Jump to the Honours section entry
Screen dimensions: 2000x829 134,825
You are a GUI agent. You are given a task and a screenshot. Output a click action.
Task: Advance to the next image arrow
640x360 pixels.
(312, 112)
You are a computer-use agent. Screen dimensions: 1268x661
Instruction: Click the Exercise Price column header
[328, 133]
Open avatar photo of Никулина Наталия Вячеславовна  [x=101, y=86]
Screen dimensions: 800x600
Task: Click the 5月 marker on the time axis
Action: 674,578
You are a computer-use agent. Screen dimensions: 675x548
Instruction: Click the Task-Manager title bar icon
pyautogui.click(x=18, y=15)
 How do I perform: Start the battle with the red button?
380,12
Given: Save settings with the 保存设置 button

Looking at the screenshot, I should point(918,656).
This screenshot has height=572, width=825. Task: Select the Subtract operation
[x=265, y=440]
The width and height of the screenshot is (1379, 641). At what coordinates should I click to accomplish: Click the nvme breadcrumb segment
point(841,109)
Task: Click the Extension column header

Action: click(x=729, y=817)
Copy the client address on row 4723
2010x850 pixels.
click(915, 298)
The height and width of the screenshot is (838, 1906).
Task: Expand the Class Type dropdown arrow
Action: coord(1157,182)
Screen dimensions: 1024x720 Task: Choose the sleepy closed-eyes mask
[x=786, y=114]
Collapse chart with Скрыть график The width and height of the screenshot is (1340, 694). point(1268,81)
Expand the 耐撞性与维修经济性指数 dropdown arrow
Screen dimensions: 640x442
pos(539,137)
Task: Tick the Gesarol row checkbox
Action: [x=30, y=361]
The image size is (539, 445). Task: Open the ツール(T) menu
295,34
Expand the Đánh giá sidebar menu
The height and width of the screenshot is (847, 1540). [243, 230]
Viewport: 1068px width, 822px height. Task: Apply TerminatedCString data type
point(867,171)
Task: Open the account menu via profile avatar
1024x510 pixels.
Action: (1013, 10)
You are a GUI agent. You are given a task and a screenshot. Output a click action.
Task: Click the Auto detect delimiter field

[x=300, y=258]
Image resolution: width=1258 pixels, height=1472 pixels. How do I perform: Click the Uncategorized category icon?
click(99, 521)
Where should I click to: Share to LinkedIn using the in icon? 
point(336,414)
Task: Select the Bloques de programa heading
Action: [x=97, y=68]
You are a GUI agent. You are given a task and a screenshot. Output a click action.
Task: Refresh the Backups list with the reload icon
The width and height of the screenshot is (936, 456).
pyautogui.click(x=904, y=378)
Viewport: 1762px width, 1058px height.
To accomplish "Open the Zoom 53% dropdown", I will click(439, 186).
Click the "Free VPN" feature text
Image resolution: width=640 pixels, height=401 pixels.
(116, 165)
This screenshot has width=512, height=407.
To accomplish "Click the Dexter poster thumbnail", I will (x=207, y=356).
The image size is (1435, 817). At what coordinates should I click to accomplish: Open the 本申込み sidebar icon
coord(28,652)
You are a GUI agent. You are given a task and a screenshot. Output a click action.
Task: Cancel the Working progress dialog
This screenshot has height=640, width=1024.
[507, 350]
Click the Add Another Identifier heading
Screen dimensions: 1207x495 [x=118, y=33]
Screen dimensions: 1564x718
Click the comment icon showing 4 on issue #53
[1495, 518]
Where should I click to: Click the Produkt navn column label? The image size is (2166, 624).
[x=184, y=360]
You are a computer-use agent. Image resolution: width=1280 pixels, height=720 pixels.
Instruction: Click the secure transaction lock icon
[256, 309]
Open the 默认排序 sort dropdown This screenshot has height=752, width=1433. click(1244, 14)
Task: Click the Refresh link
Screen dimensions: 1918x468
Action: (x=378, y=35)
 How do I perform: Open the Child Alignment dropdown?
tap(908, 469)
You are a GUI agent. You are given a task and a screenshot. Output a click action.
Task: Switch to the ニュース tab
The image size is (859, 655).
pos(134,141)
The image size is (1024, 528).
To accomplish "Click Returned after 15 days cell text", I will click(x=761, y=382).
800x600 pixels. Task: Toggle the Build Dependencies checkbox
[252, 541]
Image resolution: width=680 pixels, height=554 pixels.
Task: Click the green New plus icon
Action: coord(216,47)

☆ ☆ ☆

**GOAL OF THE EXERCISE**:
All of the records need to be returned exactly as they are.

**OUTPUT FOR THIS EXERCISE**:
Jump to the Honours section entry
Screen dimensions: 2000x829 134,825
You are a GUI agent. You are given a task and a screenshot. Output a click action.
Task: Advance to the next image arrow
640x360 pixels.
(312, 112)
You are a computer-use agent. Screen dimensions: 1268x661
Instruction: Click the Exercise Price column header
[328, 133]
Open avatar photo of Никулина Наталия Вячеславовна  [x=101, y=86]
Screen dimensions: 800x600
Task: Click the 5月 marker on the time axis
Action: 674,578
You are a computer-use agent. Screen dimensions: 675x548
Instruction: Click the Task-Manager title bar icon
pyautogui.click(x=18, y=15)
 How do I perform: Start the battle with the red button?
380,12
Given: Save settings with the 保存设置 button

Looking at the screenshot, I should point(918,656).
This screenshot has height=572, width=825. Task: Select the Subtract operation
[x=265, y=440]
The width and height of the screenshot is (1379, 641). At what coordinates should I click to accomplish: Click the nvme breadcrumb segment
point(841,109)
Task: Click the Extension column header

Action: click(x=729, y=817)
Copy the client address on row 4723
2010x850 pixels.
click(915, 298)
The height and width of the screenshot is (838, 1906).
Task: Expand the Class Type dropdown arrow
Action: coord(1157,182)
Screen dimensions: 1024x720 Task: Choose the sleepy closed-eyes mask
[x=786, y=114]
Collapse chart with Скрыть график The width and height of the screenshot is (1340, 694). point(1268,81)
Expand the 耐撞性与维修经济性指数 dropdown arrow
Screen dimensions: 640x442
pos(539,137)
Task: Tick the Gesarol row checkbox
Action: [x=30, y=361]
The image size is (539, 445). Task: Open the ツール(T) menu
295,34
Expand the Đánh giá sidebar menu
The height and width of the screenshot is (847, 1540). [243, 230]
Viewport: 1068px width, 822px height. Task: Apply TerminatedCString data type
point(867,171)
Task: Open the account menu via profile avatar
1024x510 pixels.
Action: (1013, 10)
You are a GUI agent. You are given a task and a screenshot. Output a click action.
Task: Click the Auto detect delimiter field

[x=300, y=258]
Image resolution: width=1258 pixels, height=1472 pixels. How do I perform: Click the Uncategorized category icon?
click(99, 521)
Where should I click to: Share to LinkedIn using the in icon? 
point(336,414)
Task: Select the Bloques de programa heading
Action: [x=97, y=68]
You are a GUI agent. You are given a task and a screenshot. Output a click action.
Task: Refresh the Backups list with the reload icon
The width and height of the screenshot is (936, 456).
pyautogui.click(x=904, y=378)
Viewport: 1762px width, 1058px height.
To accomplish "Open the Zoom 53% dropdown", I will click(439, 186).
Click the "Free VPN" feature text
Image resolution: width=640 pixels, height=401 pixels.
(116, 165)
This screenshot has width=512, height=407.
To accomplish "Click the Dexter poster thumbnail", I will (x=207, y=356).
The image size is (1435, 817). At what coordinates should I click to accomplish: Open the 本申込み sidebar icon
coord(28,652)
You are a GUI agent. You are given a task and a screenshot. Output a click action.
Task: Cancel the Working progress dialog
This screenshot has height=640, width=1024.
[507, 350]
Click the Add Another Identifier heading
Screen dimensions: 1207x495 [x=118, y=33]
Screen dimensions: 1564x718
Click the comment icon showing 4 on issue #53
[1495, 518]
Where should I click to: Click the Produkt navn column label? The image size is (2166, 624).
[x=184, y=360]
You are a computer-use agent. Image resolution: width=1280 pixels, height=720 pixels.
Instruction: Click the secure transaction lock icon
[256, 309]
Open the 默认排序 sort dropdown This screenshot has height=752, width=1433. click(1244, 14)
Task: Click the Refresh link
Screen dimensions: 1918x468
Action: (x=378, y=35)
 How do I perform: Open the Child Alignment dropdown?
tap(908, 469)
You are a GUI agent. You are given a task and a screenshot. Output a click action.
Task: Switch to the ニュース tab
The image size is (859, 655).
pos(134,141)
The image size is (1024, 528).
To accomplish "Click Returned after 15 days cell text", I will click(x=761, y=382).
800x600 pixels. Task: Toggle the Build Dependencies checkbox
[252, 541]
Image resolution: width=680 pixels, height=554 pixels.
Task: Click the green New plus icon
Action: coord(216,47)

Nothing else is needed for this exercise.